What Is Invoice Discounting?
Purchase discount refers to the cash discount given by the supplier when purchasing inventory. There are three methods to deal with the purchase discount: total price method, net price method and reserve replacement method. The same inventory and the same price, different processing methods will lead to different inventory costs. There are specific treatment methods such as total price method, net price method and allowance method.
Purchase discount
Right!
- Purchase discount refers to purchase
- 1. Total price method: When purchasing inventory, the "inventory" or "purchase" account is priced at the total price, and the accounting only reflects the discounts received (reported by "purchase discount").
- 2. Net price method: When purchasing inventory, the "inventory" or "purchasing" account is valued at the net price after deducting the discount. Accounting only reflects the discounts that are not enjoyed (reported by "lost purchase discounts"). The discount is taken as the period cost.
- 3. Allowance method: When purchasing inventory, the "inventory" or "purchasing" account is valued at the net price after deducting the discount, the "accounts payable" are valued at the total amount, and the difference is included in the allowance account "allowable purchase discount ".
- Assessing the lost purchase discount does not increase the economic benefits that the company obtains from the inventory. Therefore, under the net price method and the reserve method, the lost deduction does not constitute the cost of the inventory, but is treated as a financial expense. In this sense, the net price method and allowance method correctly reflect the cost of inventory-the sales price minus all available discounts. In line with this, the total price method should reduce the enjoyment of purchase discounts from the cost of inventory, It includes lost purchase discounts.
- The net price method and allowance method separately reflect purchase discounts, which can prompt the efficiency of purchases by enterprises and provide important information for management authorities.

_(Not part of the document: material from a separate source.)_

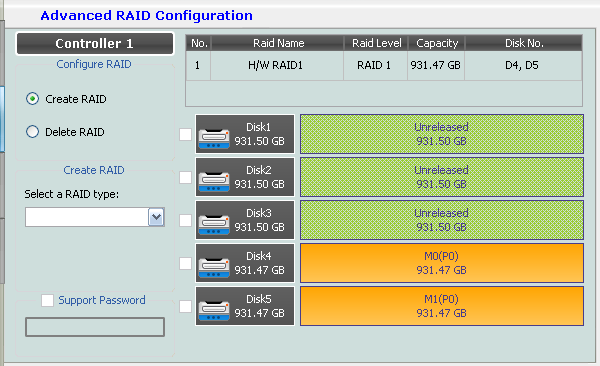The width and height of the screenshot is (600, 366).
Task: Click Disk1 Unreleased green space bar
Action: coord(442,134)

- The disadvantage of the net price method is that the accounts payable does not fully reflect the highest value of the liability; fortunately, the adjustment of the credit card has correct the liability in the balance sheet.
- Although the net price method is better than the total price method, the total price method is widely used because of its simple operation.
- ask:
- In cooperation with a certain manufacturer, a company agrees that the manufacturer will give a discount to our company every month at a certain rate of the purchase amount (including tax) of the month. This discount currently has two operation methods: 1. The manufacturer discounts directly on the invoice;
- 2. No discount on invoices, direct cash payment will be issued by our company for retail invoices, and our company will do income processing.
- The above two methods do not affect our company's gross profit margin, and the gross profit from sales is within the industry standard. Does the first method belong to the amortization under the tax law? Does the second method need to convert the discount amount when calculating taxes?
- answer:
- These two types of discount business are essentially the same. They are both manufacturers' benefits to businesses, but they differ in tax treatment.
- In the first method, the manufacturer directly states the discount amount on the invoice, which is a sales discount. According to the tax law, if the sales amount and discount amount are separately indicated on the same invoice, the seller can calculate the VAT based on the discounted balance as the sales amount; if the discount amount is invoiced separately, regardless of how it is financially treated, The discount amount shall not be deducted from the sales amount, and the purchaser shall calculate the input tax amount based on the balance after the discount.
- The second method belongs to the rebate behavior stipulated by the State Administration of Taxation's "Notice on Levying Value-added Tax for Flat Sales" (Guo Shui Fa [1997] No. 167) document. The "Notice" stipulates that, from January 1, 1997, all general taxpayers of value-added tax, regardless of whether or not there is a flat-off behavior, shall receive all forms of refunded funds obtained from the seller as a result of purchasing the goods. Calculate the input tax that should be deducted from the value-added tax rate and deduct it from the input tax in the period in which it obtains the refunded funds. The input tax deductible in the current period is equal to the refunded capital obtained in the current period multiplied by the value-added tax rate applicable to the purchased goods. The refunded capital obtained in the current period should be converted into non-tax income and the input tax deductible should not be used. The returned funds are multiplied directly by the applicable tax rate.